_Task details_. Go through the entries below and copy each line that holds the word "computer".

_Data shown_.
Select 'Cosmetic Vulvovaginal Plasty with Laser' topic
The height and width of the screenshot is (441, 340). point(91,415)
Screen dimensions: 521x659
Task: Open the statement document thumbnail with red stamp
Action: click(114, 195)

* * *

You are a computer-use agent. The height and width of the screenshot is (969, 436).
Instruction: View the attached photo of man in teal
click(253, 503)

--

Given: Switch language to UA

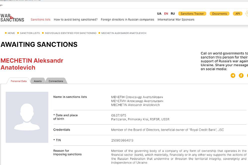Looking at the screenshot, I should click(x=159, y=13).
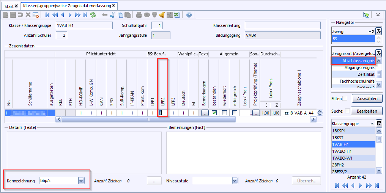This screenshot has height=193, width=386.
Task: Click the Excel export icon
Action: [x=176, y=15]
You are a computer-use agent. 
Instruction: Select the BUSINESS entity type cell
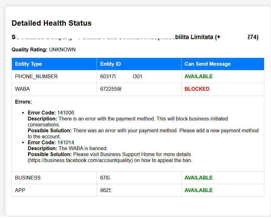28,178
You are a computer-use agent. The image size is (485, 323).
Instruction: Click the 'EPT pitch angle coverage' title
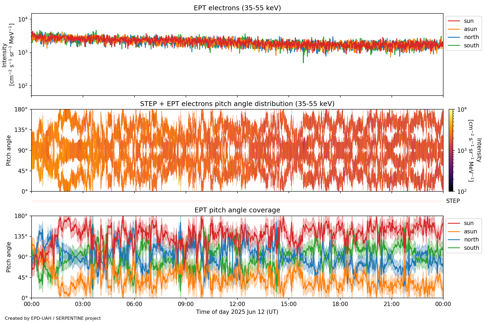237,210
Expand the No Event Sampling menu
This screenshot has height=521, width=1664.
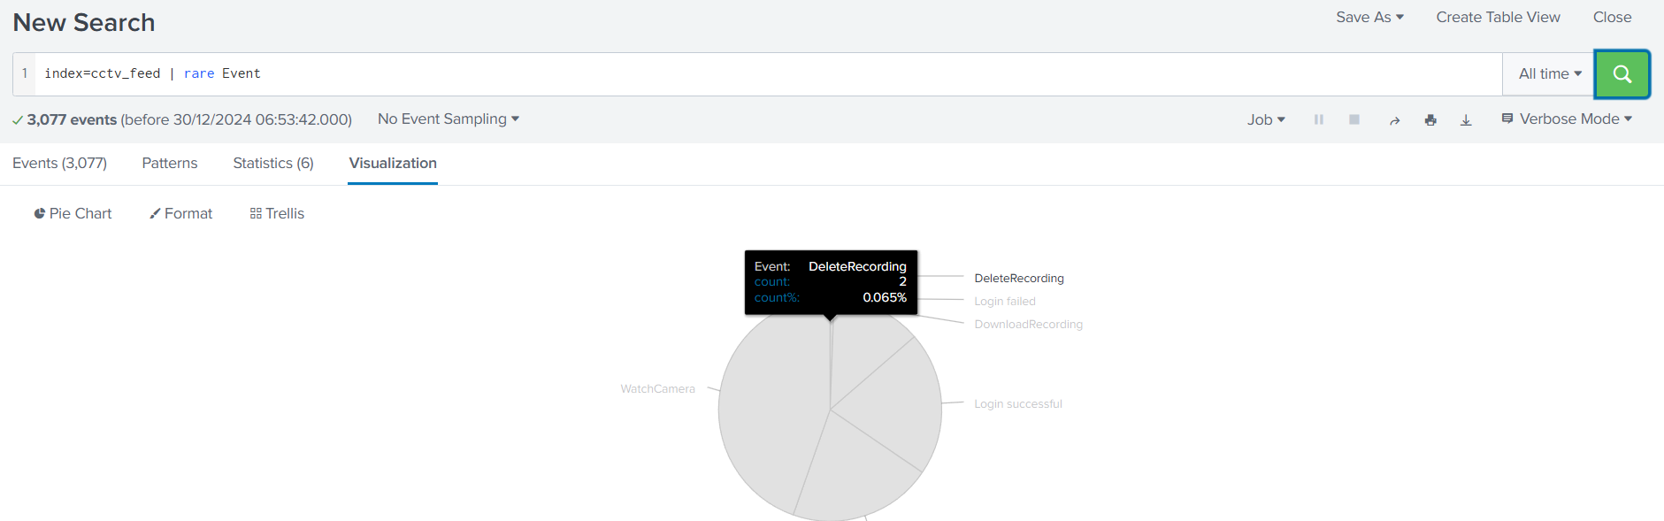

_Exercise response_.
You are a computer-use agent. The height and width of the screenshot is (969, 436).
You are a computer-use agent. 
You are a computer-use agent. The image size is (485, 323).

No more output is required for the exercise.